**EXERCISE TASK:** Reproduce the records below word for word, omitting the pictures.

**ENTRIES:**

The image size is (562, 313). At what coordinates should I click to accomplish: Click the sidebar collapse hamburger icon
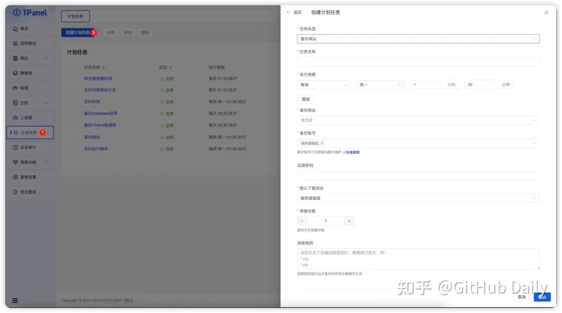click(x=15, y=301)
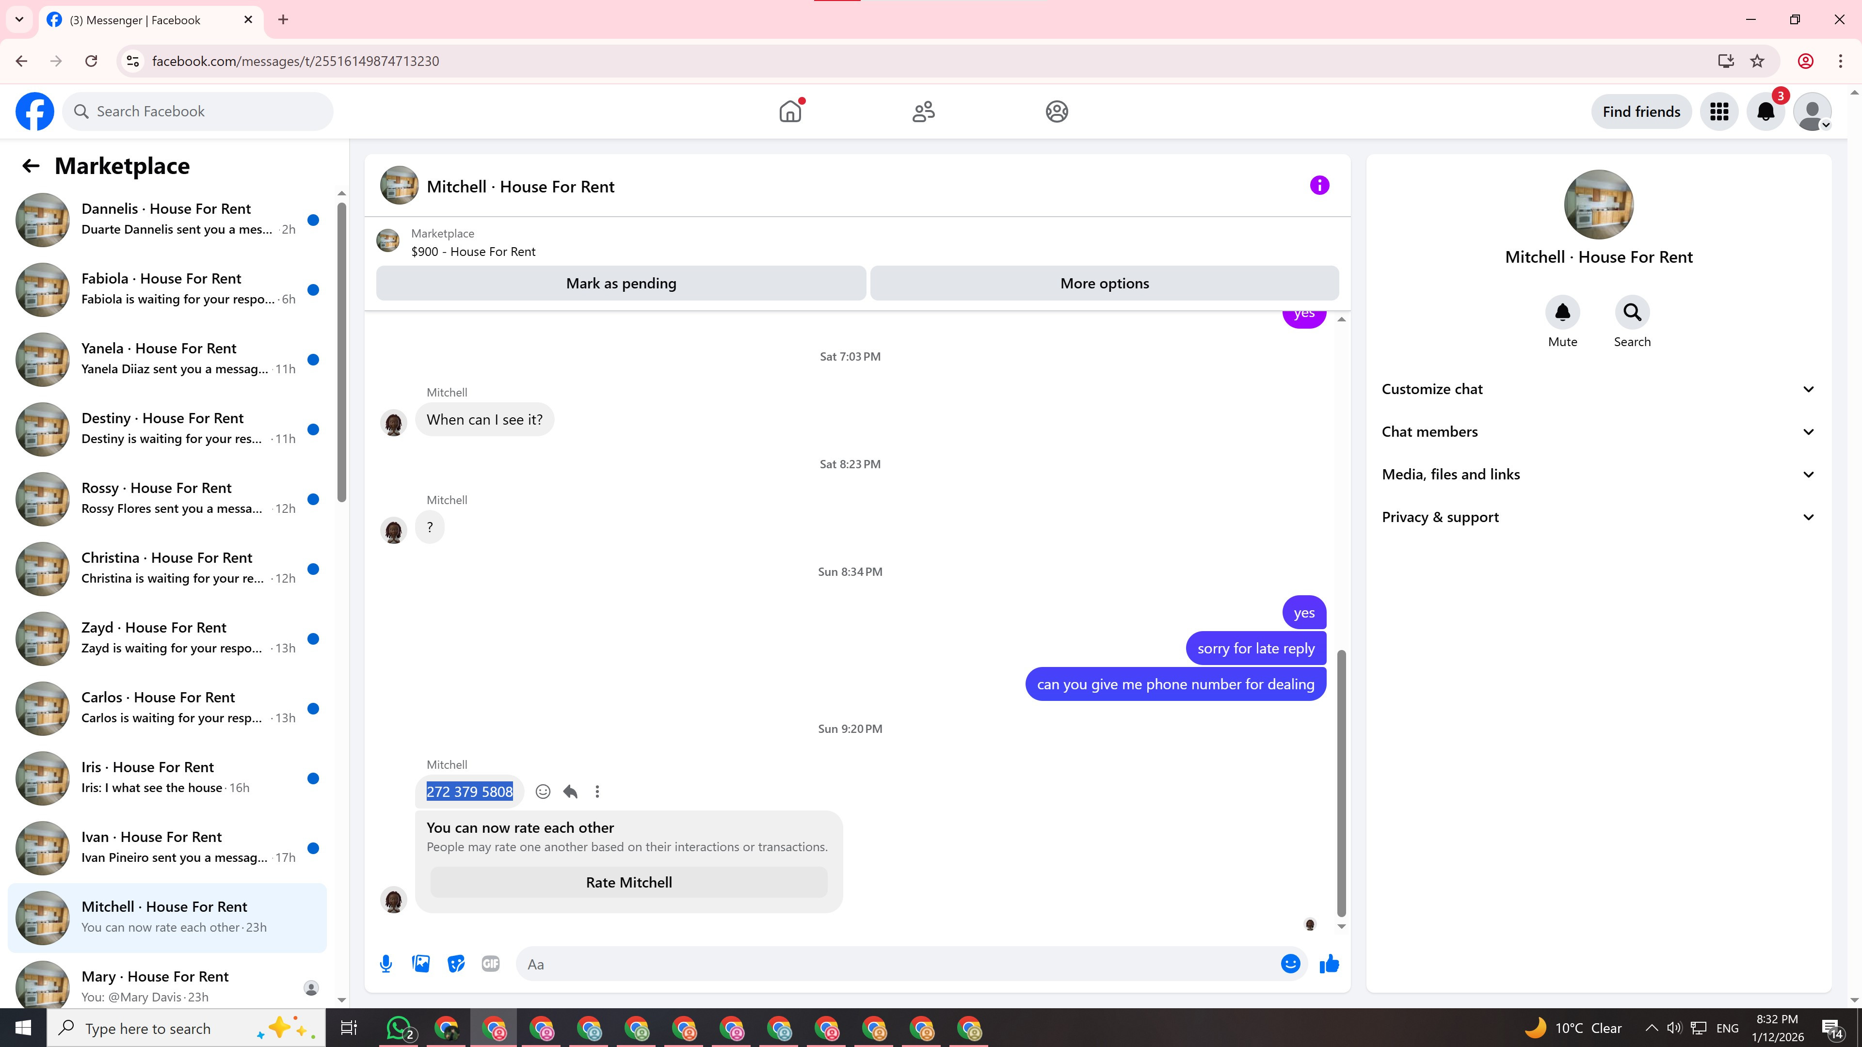Open the purple conversation information icon
This screenshot has height=1047, width=1862.
click(x=1319, y=186)
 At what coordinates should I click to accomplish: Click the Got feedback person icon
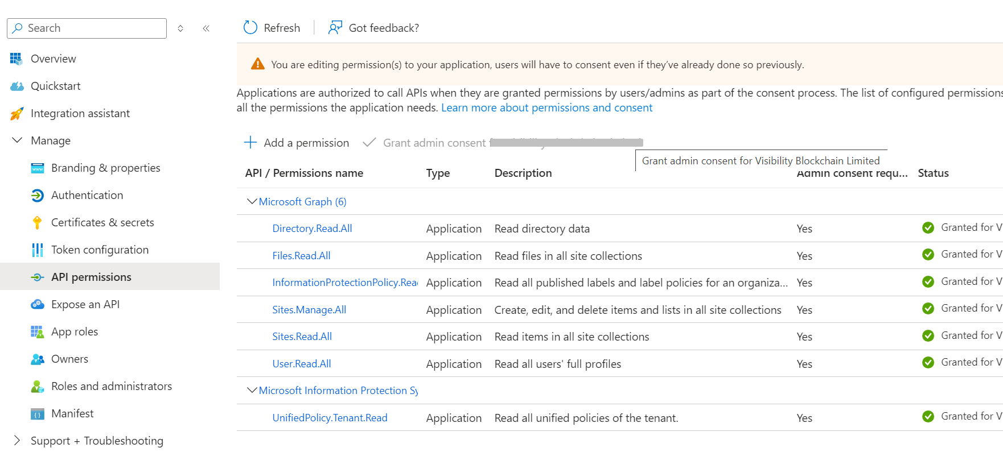coord(335,27)
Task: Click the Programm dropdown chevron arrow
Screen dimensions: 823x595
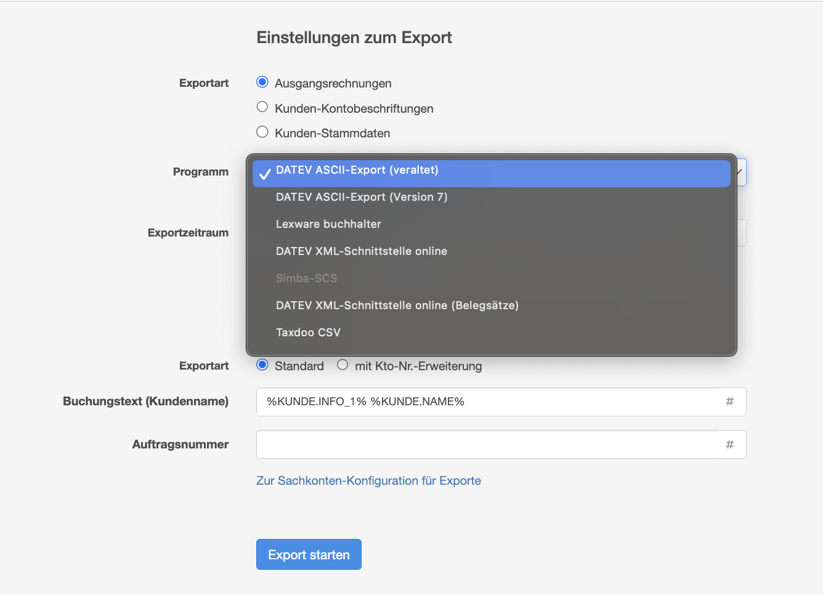Action: click(x=741, y=172)
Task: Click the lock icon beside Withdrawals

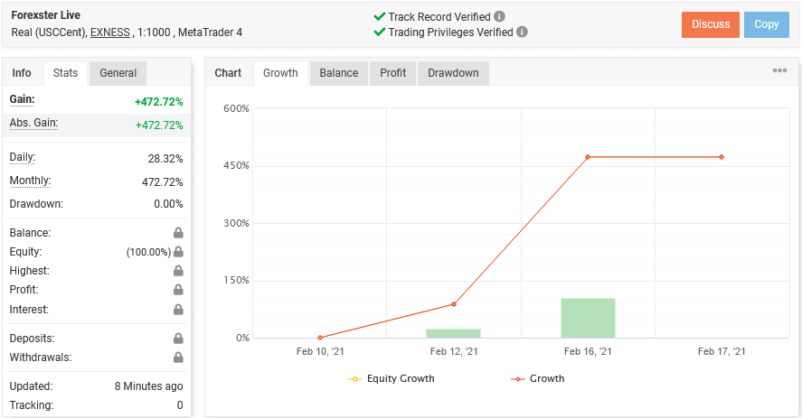Action: click(178, 358)
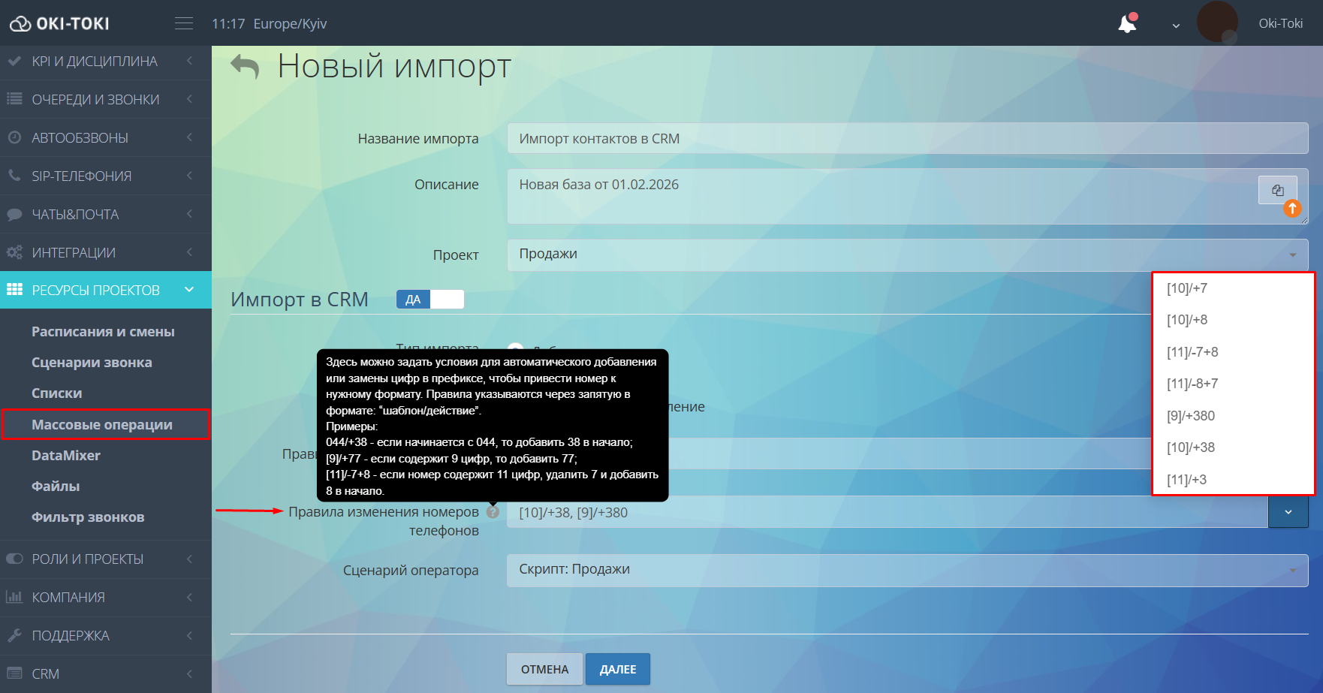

**REPLY:**
The image size is (562, 313). At what coordinates should I click to accomplish: Click the sidebar collapse hamburger icon
click(x=15, y=301)
Open the purple conversation information icon
This screenshot has height=1047, width=1862.
click(x=1319, y=186)
 At what coordinates should I click to accomplish: Click the Got feedback person icon
coord(335,27)
Task: Click the Programm dropdown chevron arrow
Screen dimensions: 823x595
Action: click(x=741, y=172)
Task: Click the lock icon beside Withdrawals

Action: click(178, 358)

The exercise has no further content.